|
- r"""undocumented"""
-
- __all__ = [
- "iob2",
- "iob2bioes",
- "get_tokenizer",
- ]
-
- from typing import List
- import warnings
-
- from ...core.const import Const
- from ...core.vocabulary import Vocabulary
- from ...core._logger import logger
-
-
- def iob2(tags: List[str]) -> List[str]:
- r"""
- 检查数据是否是合法的IOB数据,如果是IOB1会被自动转换为IOB2。两种格式的区别见
- https://datascience.stackexchange.com/questions/37824/difference-between-iob-and-iob2-format
-
- :param tags: 需要转换的tags
- """
- for i, tag in enumerate(tags):
- if tag == "O":
- continue
- split = tag.split("-")
- if len(split) != 2 or split[0] not in ["I", "B"]:
- raise TypeError("The encoding schema is not a valid IOB type.")
- if split[0] == "B":
- continue
- elif i == 0 or tags[i - 1] == "O": # conversion IOB1 to IOB2
- tags[i] = "B" + tag[1:]
- elif tags[i - 1][1:] == tag[1:]:
- continue
- else: # conversion IOB1 to IOB2
- tags[i] = "B" + tag[1:]
- return tags
-
-
- def iob2bioes(tags: List[str]) -> List[str]:
- r"""
- 将iob的tag转换为bioes编码
- :param tags:
- :return:
- """
- new_tags = []
- for i, tag in enumerate(tags):
- if tag == 'O':
- new_tags.append(tag)
- else:
- split = tag.split('-')[0]
- if split == 'B':
- if i + 1 != len(tags) and tags[i + 1].split('-')[0] == 'I':
- new_tags.append(tag)
- else:
- new_tags.append(tag.replace('B-', 'S-'))
- elif split == 'I':
- if i + 1 < len(tags) and tags[i + 1].split('-')[0] == 'I':
- new_tags.append(tag)
- else:
- new_tags.append(tag.replace('I-', 'E-'))
- else:
- raise TypeError("Invalid IOB format.")
- return new_tags
-
-
- def get_tokenizer(tokenize_method: str, lang='en'):
- r"""
-
- :param str tokenize_method: 获取tokenzier方法
- :param str lang: 语言,当前仅支持en
- :return: 返回tokenize函数
- """
- tokenizer_dict = {
- 'spacy': None,
- 'raw': _raw_split,
- 'cn-char': _cn_char_split,
- }
- if tokenize_method == 'spacy':
- import spacy
- spacy.prefer_gpu()
- if lang != 'en':
- raise RuntimeError("Spacy only supports en right right.")
- en = spacy.load(lang)
- tokenizer = lambda x: [w.text for w in en.tokenizer(x)]

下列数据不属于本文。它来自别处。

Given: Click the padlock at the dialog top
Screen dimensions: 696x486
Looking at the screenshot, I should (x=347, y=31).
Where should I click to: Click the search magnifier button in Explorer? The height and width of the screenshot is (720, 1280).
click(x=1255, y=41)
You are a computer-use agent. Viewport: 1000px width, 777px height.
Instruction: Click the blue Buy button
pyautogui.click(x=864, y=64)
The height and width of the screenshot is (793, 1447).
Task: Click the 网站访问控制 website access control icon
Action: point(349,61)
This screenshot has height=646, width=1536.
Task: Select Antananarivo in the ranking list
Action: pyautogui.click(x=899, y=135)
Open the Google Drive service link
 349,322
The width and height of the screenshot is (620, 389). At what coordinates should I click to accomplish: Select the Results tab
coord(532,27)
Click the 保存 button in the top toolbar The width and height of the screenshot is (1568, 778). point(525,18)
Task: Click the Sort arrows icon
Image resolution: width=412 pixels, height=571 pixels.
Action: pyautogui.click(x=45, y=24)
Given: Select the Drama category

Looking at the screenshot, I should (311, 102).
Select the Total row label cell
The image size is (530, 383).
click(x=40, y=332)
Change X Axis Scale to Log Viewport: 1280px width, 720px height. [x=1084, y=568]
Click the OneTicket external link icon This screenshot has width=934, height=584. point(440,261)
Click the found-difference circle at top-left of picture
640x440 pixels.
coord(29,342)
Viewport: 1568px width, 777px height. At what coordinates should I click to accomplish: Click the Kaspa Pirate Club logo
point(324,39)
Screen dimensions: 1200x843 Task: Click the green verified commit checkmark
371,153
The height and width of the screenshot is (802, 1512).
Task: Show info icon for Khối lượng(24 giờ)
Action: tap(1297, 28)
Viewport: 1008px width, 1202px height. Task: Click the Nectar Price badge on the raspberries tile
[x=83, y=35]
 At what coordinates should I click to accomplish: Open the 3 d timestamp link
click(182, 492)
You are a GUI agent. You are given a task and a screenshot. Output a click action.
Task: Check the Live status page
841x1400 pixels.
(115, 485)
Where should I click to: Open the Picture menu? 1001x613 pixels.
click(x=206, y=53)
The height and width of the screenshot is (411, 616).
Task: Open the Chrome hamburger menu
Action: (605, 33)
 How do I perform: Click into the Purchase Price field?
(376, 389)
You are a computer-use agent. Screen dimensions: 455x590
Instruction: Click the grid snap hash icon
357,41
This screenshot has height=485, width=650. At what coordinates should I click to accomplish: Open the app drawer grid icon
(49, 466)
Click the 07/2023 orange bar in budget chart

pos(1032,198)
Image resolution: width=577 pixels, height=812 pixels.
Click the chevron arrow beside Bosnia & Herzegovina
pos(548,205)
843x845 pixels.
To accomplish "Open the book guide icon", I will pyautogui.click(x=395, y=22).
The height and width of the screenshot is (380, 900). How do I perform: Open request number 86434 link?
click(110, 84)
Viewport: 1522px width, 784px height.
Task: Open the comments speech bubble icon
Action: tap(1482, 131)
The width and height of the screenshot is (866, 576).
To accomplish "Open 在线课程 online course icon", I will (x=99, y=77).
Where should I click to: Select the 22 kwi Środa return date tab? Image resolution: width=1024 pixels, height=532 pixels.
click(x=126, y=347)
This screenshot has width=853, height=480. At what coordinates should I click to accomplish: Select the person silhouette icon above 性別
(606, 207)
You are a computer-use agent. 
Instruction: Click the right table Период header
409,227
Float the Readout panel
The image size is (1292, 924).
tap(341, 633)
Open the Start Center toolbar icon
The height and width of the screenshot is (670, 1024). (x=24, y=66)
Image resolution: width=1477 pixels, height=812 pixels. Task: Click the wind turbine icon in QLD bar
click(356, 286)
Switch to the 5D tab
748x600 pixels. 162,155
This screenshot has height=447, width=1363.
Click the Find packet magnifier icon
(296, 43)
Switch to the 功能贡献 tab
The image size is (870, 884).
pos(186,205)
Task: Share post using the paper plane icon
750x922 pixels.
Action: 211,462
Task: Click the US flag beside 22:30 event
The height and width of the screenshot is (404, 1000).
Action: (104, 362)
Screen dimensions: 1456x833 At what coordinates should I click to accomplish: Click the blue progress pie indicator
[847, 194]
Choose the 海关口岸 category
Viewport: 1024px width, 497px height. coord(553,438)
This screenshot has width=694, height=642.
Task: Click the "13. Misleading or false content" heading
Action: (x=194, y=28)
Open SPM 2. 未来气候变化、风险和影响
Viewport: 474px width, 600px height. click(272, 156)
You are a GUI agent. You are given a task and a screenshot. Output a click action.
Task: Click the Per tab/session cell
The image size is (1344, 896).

- elif tokenize_method in tokenizer_dict:
- tokenizer = tokenizer_dict[tokenize_method]
- else:
- raise RuntimeError(f"Only support {tokenizer_dict.keys()} tokenizer.")
- return tokenizer
-
-
- def _cn_char_split(sent):
- return [chars for chars in sent]
-
-
- def _raw_split(sent):
- return sent.split()
-
-
- def _indexize(data_bundle, input_field_names=Const.INPUT, target_field_names=Const.TARGET):
- r"""
- 在dataset中的field_name列建立词表,Const.TARGET列建立词表,并把词表加入到data_bundle中。
-
- :param ~fastNLP.DataBundle data_bundle:
- :param: str,list input_field_names:
- :param: str,list target_field_names: 这一列的vocabulary没有unknown和padding
- :return:
- """
- if isinstance(input_field_names, str):
- input_field_names = [input_field_names]
- if isinstance(target_field_names, str):
- target_field_names = [target_field_names]
- for input_field_name in input_field_names:
- src_vocab = Vocabulary()
- src_vocab.from_dataset(*[ds for name, ds in data_bundle.iter_datasets() if 'train' in name],
- field_name=input_field_name,
- no_create_entry_dataset=[ds for name, ds in data_bundle.iter_datasets()
- if ('train' not in name) and (ds.has_field(input_field_name))]
- )
- src_vocab.index_dataset(*data_bundle.datasets.values(), field_name=input_field_name)
- data_bundle.set_vocab(src_vocab, input_field_name)
-
- for target_field_name in target_field_names:
- tgt_vocab = Vocabulary(unknown=None, padding=None)
- tgt_vocab.from_dataset(*[ds for name, ds in data_bundle.iter_datasets() if 'train' in name],
- field_name=target_field_name,
- no_create_entry_dataset=[ds for name, ds in data_bundle.iter_datasets()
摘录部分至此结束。